Credit Applications – Verify the Information’s Accuracy
Credit applications at dealerships are usually completed electronically. It is important that the information provided in the application be accurate. There have been instances of dealers (and/or consumers) inflating incomes or minimizing debts in an effort to ensure an application is approved. This is not only unethical, it is illegal. Consumers should therefore ask to carefully review the information on the application before allowing the dealer to submit it. Consumers should also request a copy of the loan application.
It is common to sign the actual loan agreement/contract when taking delivery of the vehicle. Consumers should carefully read the entire agreement and ensure the stated terms and rate on the contract match what was promised.
If a dealer or salesperson makes a verbal promise (e.g. if all payments are made for the first 12 months the loan term/rate can be renegotiated), GET IT IN WRITNG! Make sure the promise appears on the contract that you sign. This provides transparency and protection.
Long or Extended-term Loans – are They Right for Everyone?
Many consumers mistakenly shop for a vehicle based on a low monthly payment rather than the actual price.
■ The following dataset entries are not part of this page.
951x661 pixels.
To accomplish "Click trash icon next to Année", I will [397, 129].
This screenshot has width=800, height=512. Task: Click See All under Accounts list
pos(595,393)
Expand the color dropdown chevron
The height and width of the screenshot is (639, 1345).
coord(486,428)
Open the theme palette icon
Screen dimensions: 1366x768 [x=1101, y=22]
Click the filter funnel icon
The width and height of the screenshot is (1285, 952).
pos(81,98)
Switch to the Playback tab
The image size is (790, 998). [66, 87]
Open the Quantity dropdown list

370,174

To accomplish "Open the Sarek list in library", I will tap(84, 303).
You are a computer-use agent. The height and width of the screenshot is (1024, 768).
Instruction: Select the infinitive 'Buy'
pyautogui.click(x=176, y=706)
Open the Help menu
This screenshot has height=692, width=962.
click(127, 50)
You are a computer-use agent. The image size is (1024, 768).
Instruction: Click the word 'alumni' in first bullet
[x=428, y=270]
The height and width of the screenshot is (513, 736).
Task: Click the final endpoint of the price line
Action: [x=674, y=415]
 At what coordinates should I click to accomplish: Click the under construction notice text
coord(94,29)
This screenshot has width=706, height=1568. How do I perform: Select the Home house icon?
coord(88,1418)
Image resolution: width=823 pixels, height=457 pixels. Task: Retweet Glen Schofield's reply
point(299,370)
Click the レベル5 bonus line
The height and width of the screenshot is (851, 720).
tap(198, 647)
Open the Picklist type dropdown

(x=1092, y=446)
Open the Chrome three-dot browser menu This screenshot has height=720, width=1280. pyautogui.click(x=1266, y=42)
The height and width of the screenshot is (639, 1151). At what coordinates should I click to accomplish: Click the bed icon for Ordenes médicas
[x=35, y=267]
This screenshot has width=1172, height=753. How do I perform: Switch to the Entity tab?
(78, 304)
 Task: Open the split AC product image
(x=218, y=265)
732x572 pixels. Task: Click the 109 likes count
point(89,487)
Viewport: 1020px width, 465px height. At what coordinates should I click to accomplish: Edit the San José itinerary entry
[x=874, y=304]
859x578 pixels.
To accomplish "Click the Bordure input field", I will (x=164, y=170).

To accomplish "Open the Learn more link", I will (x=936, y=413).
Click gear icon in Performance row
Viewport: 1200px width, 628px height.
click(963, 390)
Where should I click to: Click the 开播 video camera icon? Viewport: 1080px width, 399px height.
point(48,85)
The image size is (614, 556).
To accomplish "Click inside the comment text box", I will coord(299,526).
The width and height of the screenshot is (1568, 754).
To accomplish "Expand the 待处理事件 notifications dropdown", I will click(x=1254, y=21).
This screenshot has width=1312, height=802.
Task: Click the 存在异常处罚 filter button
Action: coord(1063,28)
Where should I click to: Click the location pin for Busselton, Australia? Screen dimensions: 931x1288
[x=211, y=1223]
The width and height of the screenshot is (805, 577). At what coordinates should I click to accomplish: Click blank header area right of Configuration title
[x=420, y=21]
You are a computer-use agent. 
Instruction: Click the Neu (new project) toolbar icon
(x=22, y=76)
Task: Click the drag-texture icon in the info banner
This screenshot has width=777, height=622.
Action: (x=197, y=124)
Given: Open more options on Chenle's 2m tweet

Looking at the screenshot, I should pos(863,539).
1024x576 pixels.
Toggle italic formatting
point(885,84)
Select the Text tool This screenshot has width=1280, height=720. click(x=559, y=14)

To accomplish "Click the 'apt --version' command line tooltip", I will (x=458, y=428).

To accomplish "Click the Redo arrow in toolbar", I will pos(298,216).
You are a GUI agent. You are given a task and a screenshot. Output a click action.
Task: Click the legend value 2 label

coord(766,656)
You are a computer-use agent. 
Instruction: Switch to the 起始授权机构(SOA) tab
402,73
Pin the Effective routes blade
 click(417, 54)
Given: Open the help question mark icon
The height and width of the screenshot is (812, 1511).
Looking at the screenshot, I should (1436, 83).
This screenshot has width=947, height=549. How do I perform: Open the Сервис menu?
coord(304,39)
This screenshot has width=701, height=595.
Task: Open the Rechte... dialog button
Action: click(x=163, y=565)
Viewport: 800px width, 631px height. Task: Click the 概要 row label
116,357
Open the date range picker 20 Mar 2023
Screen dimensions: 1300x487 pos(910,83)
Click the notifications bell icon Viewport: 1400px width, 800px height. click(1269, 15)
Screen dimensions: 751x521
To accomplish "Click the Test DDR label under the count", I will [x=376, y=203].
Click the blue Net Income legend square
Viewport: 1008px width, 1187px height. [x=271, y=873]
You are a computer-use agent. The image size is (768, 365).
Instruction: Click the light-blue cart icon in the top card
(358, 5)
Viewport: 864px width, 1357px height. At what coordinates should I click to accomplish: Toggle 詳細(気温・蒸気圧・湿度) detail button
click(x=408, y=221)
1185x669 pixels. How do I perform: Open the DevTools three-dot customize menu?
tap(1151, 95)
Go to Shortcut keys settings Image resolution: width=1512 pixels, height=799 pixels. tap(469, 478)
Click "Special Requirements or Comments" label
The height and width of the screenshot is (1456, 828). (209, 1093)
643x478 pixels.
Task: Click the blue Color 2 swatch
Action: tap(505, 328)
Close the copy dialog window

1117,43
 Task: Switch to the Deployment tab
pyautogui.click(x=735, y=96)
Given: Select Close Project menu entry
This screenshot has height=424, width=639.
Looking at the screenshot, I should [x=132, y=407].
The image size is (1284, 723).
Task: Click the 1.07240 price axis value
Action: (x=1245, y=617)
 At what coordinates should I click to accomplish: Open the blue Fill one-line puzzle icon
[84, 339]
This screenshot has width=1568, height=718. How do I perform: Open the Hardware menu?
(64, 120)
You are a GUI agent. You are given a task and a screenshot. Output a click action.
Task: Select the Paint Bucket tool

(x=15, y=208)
Often referred to as “monthly payment junkies”, some of these consumers find themselves financing a vehicle over extended terms (84-96-108 months). Before agreeing to an extended term car-loan consumers should consider:
- How long they keep vehicles. Do they usually trade them in before paying them off? This often leads to negative equity (when more is owed for the vehicle than it is worth).
- What would happen if the vehicle was stolen or destroyed and there was negative equity involved? Insurance companies will reimburse the vehicle’s value, not necessarily what is owed on the purchase loan. Note: some dealers sell “Gap” insurance that pays off the negative equity in these situations.
- How much they drive. Will the vehicle reliably last the term of the loan?
- The overall cost of the loan. Longer terms may mean lower monthly payments, but they also usually mean higher overall costs of borrowing.